My friend, Beth, and I have a standing date to speak at 8:00 a.m. every Saturday morning and have had this date for probably the past 35 years. Neither one of us remembers how this ritual began, but my guess is that since we were both working moms and had little time to connect, we established a time every week that was “ours.” What started as convenient way to “check-in” has become a highlight of my week. The longer we know each other and how we think and feel, the deeper our ability to connect. We rarely, if ever, connect any other time, and if we do, it usually begins with the caller stating, “everything is okay…just have to let you know something.” We have tried (unsuccessfully) to solve the problems of the world, we have supported each other through untenable situations, and we have celebrated achievements and happy times together. We were speaking last week and lamenting a situation, and Beth reminded me that there is so much that hits us in life, and some deal with hard times better than others. As she said, “it is not what happens to us, but how we handle it” that makes all the difference.

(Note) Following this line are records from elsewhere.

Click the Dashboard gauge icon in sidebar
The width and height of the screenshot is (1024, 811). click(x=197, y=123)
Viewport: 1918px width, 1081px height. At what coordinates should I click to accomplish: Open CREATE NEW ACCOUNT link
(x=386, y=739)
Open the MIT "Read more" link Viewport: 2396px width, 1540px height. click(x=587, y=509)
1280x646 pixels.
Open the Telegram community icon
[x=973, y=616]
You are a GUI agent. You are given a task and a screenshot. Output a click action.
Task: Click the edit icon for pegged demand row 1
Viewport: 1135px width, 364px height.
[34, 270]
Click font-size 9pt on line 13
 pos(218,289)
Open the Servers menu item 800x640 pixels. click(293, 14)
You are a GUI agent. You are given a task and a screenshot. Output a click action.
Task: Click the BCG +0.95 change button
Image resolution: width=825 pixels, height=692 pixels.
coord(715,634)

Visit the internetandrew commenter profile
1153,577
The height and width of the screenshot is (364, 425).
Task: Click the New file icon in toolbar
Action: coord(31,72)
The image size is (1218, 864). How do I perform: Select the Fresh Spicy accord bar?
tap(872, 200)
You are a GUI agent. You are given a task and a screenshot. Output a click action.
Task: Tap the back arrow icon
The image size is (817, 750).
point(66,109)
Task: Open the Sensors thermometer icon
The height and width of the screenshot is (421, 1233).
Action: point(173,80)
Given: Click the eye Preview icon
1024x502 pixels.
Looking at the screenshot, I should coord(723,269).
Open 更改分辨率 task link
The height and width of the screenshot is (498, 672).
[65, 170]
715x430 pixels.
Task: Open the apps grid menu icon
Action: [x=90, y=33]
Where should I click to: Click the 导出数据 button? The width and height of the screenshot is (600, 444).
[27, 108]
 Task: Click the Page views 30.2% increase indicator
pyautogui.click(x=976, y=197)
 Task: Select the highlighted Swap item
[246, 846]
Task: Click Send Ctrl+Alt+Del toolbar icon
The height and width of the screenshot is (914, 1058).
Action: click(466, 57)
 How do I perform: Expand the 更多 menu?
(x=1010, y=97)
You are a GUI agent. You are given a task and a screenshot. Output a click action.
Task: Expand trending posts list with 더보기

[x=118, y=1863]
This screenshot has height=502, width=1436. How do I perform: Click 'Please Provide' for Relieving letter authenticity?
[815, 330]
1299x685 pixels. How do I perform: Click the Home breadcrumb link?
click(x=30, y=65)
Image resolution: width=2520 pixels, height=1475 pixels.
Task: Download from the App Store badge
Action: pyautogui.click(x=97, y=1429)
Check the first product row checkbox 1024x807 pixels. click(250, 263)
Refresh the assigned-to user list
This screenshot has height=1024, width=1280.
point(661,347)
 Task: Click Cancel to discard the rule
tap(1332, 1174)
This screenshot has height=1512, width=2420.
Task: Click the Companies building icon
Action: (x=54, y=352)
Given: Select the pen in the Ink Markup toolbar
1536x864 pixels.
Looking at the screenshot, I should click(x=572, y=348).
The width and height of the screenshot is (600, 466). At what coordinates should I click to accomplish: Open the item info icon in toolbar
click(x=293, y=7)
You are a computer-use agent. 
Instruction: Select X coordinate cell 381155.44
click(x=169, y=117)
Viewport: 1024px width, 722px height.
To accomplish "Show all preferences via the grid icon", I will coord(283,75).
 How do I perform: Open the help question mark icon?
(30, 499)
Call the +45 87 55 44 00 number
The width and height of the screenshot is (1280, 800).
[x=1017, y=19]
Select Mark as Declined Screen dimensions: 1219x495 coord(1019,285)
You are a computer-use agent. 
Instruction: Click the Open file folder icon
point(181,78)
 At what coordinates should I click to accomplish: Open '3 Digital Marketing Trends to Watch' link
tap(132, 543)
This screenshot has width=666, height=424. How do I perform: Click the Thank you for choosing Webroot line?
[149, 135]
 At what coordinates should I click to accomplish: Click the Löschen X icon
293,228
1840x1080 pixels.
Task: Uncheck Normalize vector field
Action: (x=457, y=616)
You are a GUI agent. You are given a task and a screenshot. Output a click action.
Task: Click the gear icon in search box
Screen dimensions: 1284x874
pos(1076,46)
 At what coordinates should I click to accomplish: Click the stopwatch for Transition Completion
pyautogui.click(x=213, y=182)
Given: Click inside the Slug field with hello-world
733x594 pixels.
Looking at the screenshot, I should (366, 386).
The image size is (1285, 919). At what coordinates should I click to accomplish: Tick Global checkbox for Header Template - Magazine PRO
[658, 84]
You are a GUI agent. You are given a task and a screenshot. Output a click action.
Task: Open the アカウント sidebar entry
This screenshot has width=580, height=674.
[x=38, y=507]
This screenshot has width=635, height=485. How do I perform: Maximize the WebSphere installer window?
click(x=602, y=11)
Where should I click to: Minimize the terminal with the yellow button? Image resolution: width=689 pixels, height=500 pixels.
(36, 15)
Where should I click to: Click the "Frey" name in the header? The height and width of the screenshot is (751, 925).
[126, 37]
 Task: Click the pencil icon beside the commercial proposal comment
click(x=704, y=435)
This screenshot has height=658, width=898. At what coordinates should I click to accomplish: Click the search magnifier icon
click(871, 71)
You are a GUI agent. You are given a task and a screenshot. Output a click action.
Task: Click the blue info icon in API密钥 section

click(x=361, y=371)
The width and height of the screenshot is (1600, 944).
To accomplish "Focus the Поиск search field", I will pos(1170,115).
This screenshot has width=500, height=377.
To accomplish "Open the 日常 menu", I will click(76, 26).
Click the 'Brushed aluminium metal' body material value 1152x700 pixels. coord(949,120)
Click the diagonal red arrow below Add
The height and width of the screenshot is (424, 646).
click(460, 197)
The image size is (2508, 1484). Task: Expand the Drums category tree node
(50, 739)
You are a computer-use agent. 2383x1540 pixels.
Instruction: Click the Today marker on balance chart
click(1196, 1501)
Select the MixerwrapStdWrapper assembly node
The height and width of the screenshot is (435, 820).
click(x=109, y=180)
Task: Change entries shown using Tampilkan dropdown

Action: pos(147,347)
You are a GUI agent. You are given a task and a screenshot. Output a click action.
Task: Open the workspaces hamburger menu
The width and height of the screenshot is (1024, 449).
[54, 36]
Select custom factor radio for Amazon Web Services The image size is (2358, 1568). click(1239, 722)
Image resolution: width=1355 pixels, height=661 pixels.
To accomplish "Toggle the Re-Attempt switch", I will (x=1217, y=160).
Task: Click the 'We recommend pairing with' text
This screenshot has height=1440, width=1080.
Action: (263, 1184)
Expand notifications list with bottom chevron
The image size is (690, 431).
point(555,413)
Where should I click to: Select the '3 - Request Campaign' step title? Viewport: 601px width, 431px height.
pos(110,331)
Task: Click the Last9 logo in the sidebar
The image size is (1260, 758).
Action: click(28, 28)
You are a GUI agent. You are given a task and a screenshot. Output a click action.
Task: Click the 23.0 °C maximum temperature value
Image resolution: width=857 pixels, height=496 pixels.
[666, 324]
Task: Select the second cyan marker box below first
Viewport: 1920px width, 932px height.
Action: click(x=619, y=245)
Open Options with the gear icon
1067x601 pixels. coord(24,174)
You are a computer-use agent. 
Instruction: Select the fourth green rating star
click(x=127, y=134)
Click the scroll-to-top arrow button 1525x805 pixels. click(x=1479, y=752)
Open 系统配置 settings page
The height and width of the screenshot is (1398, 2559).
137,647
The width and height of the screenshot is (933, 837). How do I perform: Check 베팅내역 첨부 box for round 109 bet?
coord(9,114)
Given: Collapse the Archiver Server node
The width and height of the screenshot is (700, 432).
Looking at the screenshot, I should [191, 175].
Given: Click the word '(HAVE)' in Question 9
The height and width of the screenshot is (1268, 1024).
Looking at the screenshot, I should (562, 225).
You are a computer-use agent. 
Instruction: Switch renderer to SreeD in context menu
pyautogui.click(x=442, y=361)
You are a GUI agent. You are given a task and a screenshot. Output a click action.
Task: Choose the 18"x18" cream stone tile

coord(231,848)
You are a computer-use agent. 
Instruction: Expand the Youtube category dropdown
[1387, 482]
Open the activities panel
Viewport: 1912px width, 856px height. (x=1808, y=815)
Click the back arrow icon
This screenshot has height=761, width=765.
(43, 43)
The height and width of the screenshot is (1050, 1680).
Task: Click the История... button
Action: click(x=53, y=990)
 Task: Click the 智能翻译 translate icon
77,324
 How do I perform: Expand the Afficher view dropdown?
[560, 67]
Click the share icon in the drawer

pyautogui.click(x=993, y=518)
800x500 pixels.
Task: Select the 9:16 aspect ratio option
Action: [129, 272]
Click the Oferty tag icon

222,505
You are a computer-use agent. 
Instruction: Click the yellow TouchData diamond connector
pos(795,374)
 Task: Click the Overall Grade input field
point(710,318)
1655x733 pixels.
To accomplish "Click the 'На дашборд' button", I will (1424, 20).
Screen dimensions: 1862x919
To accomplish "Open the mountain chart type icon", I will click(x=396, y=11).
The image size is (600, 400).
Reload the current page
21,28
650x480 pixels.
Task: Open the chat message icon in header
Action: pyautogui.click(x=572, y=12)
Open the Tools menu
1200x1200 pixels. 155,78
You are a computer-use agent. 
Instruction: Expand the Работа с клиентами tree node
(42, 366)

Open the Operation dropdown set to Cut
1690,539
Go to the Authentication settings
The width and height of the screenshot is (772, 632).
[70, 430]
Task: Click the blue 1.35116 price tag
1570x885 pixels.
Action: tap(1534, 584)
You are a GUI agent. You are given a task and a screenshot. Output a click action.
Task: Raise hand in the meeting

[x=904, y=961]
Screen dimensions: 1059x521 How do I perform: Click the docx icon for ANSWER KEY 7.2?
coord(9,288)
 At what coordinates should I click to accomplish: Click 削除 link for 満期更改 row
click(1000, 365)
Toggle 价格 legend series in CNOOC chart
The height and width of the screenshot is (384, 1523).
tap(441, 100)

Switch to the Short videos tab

I can remember calling Beth one Saturday morning at 8:00 as Bruce was driving me to the Emergency Room at the Medical Center where I was a frequent patient with a virulent infection, compounded by a bowel obstruction, fever and agonizing pain. Bruce told me to save my energy for what was ahead of me, but I told him that if I didn’t call Beth, she would worry. I had to let her know what was happening. Similarly, when her husband, Larry, was at the end of his life, we spoke that Saturday morning as she was gathering things to take with her, as she took him to the hospital for the final time. Yes, we are that close in many ways, and we have done our best to help each other handle what has been front of us countless times.

Pondering how we handle things brings me to the concept of bravery. I don’t believe that some people are simply born brave, while others are not. I believe that until we are out in a situation that requires bravery, it remains dormant, waiting to be called into action. My first major bowel obstruction led me to become aware of bravery I didn’t know existed. There was no choice for me…being afraid wasn’t going to help me focus on surviving. Connecting with my incredibly powerful desire to be there for my family and life with them enrobed me in a suit of armor that helped me to fight harder than I had ever fought before. There was no option…fear versus bravery…I knew which one had to win. Not only for my survival, but to make it easier for those I loved.

Over the years, during countless hospitalizations, I saw bravery in the halls every day. People pushing poles with tubes attached to parts of their bodies that until then did not have holes, families motivating their loved ones to take one more step toward a return to health, “please take one more sip of soup for nourishment,” one cajoles their family member. 

Watching the door of my hospital room as a new person approached always brought with it the need to call upon my bravery. I didn’t know if that visitor was bringing bad news about my recent labs or checking to be certain my television was working. The need to quell fear, resurrect bravery a constant throughout hospital stays. Fortunately, having my wonderful support system always helped to tip the scales in my favor. Seeing Bruce’s face, that of my family and friends, my doctors who helped me remain strong by empowering me with information and choices all contributed to my return to good health. I am so grateful for my ability to let go of my fear, cultivate my bravery and most of all, be so appreciative for a huge dose of good luck!